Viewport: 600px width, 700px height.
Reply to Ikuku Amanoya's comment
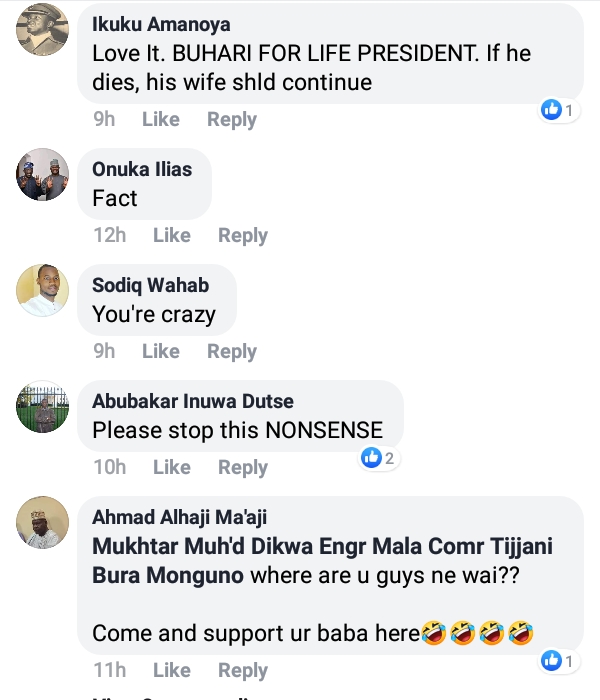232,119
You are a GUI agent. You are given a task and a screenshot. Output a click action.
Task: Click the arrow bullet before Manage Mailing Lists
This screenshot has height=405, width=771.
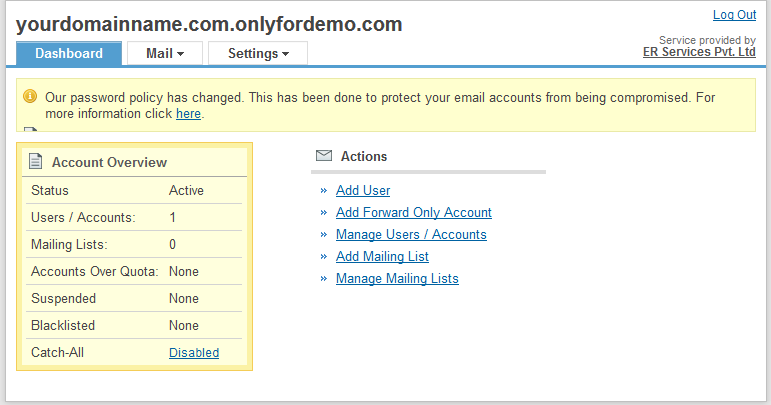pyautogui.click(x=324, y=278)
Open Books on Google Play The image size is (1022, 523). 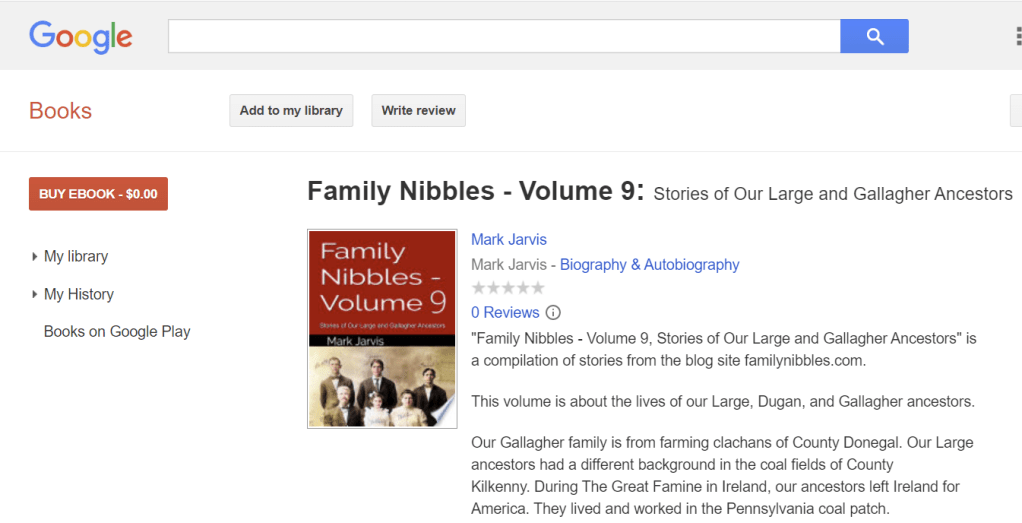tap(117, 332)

+++

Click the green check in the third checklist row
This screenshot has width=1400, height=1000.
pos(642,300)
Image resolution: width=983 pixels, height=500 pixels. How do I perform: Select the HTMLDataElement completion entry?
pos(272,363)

+++

▸ **Given problem**
Identify every line in the entries above that contains the word "This", and copy each of those lines in full.

▸ **Response**
This screenshot has height=405, width=771.
This screenshot has width=1400, height=1000.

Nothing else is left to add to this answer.